**Your goal**
Search the entries for lines that contain the word "resolution", and report each one found.

**Data provided**
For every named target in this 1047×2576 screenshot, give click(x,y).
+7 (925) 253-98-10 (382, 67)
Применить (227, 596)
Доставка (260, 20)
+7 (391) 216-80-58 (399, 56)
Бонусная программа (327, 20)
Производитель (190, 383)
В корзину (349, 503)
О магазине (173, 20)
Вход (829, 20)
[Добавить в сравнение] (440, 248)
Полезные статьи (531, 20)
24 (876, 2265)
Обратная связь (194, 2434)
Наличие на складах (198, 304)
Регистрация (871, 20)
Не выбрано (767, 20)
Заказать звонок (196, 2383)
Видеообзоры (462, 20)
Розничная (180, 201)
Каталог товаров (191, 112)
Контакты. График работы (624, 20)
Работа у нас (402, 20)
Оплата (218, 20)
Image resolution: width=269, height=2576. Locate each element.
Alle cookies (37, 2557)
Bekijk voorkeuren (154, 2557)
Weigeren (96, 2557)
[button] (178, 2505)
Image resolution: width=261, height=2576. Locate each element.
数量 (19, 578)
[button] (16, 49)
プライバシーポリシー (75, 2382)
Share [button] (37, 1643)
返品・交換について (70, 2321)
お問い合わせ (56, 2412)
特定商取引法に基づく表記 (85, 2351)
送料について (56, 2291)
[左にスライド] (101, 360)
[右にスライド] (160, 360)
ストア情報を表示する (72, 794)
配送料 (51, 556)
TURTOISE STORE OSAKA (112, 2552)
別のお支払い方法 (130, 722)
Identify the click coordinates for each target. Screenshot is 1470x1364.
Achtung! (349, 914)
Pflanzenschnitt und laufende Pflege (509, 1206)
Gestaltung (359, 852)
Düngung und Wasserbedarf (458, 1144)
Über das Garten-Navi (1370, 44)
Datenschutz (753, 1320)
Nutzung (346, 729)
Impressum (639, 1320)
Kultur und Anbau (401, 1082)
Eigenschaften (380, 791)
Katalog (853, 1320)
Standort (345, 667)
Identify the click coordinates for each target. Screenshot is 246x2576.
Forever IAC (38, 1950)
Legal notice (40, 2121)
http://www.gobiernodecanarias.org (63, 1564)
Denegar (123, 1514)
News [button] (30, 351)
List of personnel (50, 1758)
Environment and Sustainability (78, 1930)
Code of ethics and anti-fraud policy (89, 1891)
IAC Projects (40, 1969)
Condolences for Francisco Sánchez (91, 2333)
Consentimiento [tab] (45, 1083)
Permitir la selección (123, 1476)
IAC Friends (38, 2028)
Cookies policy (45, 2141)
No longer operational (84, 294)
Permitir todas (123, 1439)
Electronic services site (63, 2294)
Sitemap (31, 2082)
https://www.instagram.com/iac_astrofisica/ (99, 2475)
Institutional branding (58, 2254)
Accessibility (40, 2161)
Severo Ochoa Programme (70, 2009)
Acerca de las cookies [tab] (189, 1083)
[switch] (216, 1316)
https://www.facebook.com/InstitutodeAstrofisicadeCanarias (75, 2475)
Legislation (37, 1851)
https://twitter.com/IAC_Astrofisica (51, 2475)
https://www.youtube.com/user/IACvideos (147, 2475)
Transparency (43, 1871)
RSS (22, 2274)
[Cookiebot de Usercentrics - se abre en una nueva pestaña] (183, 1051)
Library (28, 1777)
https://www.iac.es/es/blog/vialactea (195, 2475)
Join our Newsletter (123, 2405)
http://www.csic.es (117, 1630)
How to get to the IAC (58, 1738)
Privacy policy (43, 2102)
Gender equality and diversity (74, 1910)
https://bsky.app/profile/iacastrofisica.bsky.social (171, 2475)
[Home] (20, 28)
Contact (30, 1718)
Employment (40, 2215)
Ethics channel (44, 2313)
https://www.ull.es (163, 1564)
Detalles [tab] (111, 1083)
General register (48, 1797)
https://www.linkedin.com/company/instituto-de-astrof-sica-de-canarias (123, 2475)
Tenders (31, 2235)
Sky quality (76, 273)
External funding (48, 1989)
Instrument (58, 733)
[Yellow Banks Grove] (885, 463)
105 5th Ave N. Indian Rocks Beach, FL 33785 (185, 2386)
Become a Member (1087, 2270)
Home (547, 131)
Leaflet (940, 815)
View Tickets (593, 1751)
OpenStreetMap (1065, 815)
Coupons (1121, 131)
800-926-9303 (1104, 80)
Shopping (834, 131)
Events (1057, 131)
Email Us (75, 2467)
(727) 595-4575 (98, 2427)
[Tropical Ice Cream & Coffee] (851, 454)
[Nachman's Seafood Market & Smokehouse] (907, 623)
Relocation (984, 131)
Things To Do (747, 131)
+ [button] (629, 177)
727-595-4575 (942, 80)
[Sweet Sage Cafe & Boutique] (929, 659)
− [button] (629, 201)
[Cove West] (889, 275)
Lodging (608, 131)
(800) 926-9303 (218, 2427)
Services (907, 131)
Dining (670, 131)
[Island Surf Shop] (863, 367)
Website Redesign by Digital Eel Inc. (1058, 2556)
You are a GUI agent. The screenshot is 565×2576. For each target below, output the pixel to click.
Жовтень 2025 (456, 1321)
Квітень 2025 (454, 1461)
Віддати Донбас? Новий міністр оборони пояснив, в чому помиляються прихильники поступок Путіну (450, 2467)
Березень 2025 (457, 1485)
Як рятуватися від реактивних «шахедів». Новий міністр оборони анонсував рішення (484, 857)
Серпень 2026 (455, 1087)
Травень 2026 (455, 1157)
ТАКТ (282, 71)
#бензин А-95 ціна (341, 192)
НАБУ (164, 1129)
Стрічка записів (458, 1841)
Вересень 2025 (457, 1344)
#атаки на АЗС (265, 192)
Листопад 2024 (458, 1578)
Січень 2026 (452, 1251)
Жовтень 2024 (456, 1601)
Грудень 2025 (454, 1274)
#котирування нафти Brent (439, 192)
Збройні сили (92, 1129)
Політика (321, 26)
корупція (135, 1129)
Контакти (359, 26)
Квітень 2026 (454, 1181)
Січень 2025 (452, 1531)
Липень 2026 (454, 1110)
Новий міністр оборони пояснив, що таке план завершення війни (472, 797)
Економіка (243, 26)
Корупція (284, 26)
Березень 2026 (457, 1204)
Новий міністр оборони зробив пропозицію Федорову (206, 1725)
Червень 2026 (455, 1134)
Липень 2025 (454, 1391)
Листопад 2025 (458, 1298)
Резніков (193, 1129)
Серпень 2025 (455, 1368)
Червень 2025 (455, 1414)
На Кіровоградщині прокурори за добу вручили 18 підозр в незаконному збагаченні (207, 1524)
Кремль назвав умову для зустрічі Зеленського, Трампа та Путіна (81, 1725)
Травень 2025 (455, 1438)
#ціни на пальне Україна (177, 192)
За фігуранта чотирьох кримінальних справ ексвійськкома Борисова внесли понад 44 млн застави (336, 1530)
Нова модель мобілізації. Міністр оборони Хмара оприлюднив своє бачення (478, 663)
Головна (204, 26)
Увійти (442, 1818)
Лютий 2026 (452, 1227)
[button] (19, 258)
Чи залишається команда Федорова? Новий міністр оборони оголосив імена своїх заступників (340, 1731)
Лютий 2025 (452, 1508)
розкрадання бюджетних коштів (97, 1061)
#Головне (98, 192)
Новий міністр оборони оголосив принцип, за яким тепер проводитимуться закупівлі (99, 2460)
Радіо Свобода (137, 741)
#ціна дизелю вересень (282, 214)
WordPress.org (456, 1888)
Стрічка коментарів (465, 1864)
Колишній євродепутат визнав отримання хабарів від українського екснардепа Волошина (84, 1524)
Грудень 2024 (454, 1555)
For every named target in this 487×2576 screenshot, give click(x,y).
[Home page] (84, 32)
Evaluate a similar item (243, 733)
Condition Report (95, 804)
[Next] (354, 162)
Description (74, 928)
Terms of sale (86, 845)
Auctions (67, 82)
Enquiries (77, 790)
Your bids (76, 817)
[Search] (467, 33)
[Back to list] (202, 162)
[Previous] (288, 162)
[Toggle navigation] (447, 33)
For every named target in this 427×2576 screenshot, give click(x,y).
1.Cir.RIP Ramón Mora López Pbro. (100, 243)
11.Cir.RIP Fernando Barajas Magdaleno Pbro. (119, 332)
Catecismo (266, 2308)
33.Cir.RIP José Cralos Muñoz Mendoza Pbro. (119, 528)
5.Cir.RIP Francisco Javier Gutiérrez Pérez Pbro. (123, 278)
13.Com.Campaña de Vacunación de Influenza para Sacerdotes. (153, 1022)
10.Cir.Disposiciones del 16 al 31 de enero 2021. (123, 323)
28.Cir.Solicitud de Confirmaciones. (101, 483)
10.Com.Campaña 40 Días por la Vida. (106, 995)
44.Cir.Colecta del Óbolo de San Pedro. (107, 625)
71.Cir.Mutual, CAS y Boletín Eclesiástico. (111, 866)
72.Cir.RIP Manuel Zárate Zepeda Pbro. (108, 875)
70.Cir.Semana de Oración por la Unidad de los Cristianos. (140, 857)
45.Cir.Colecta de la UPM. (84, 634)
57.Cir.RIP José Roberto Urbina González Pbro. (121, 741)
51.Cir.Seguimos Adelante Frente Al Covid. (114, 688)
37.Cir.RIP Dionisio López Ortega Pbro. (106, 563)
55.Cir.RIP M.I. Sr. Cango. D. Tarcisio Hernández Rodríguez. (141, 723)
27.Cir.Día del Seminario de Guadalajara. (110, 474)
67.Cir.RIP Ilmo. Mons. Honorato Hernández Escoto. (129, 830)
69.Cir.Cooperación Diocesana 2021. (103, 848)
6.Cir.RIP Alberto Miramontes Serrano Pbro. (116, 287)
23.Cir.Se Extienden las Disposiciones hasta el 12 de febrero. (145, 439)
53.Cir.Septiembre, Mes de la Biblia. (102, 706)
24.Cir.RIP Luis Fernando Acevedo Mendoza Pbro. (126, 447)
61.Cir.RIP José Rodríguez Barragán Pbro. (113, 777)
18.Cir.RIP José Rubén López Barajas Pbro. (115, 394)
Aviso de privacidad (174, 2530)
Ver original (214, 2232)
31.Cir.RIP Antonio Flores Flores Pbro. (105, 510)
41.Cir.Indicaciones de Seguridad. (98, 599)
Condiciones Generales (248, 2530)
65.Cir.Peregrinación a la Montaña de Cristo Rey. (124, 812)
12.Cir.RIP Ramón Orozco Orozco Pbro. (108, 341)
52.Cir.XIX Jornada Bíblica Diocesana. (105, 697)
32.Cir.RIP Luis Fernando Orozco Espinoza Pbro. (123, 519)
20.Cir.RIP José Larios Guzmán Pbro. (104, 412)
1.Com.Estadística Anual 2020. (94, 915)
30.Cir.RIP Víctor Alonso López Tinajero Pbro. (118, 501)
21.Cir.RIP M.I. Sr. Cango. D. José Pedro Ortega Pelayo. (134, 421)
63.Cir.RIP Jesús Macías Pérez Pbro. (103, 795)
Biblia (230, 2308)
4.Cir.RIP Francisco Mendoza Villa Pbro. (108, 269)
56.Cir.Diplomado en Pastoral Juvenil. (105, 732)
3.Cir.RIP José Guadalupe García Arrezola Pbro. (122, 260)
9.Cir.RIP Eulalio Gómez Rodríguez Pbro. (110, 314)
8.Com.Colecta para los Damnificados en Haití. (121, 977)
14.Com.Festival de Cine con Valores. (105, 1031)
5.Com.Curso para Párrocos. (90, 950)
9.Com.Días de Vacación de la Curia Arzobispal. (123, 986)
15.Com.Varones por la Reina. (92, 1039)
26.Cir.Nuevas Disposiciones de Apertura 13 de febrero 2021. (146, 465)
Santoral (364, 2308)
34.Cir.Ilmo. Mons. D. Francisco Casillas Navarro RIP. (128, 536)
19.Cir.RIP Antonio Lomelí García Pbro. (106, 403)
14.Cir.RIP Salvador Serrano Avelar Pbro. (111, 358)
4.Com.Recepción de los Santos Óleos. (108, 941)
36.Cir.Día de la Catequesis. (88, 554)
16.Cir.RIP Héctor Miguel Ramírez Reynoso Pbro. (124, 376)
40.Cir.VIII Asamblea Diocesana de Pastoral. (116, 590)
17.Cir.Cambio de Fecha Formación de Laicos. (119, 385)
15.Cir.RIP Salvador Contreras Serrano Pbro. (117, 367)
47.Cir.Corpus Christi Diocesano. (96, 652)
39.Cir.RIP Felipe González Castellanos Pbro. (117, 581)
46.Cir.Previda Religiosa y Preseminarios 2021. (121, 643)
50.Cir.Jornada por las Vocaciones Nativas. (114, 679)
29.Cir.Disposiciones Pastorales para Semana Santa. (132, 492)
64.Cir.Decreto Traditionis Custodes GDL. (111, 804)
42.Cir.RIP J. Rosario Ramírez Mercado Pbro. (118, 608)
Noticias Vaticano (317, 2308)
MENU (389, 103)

**Written response**
Image resolution: width=269, height=2576. Locate each element.
Image resolution: width=261, height=2576. Locate each element.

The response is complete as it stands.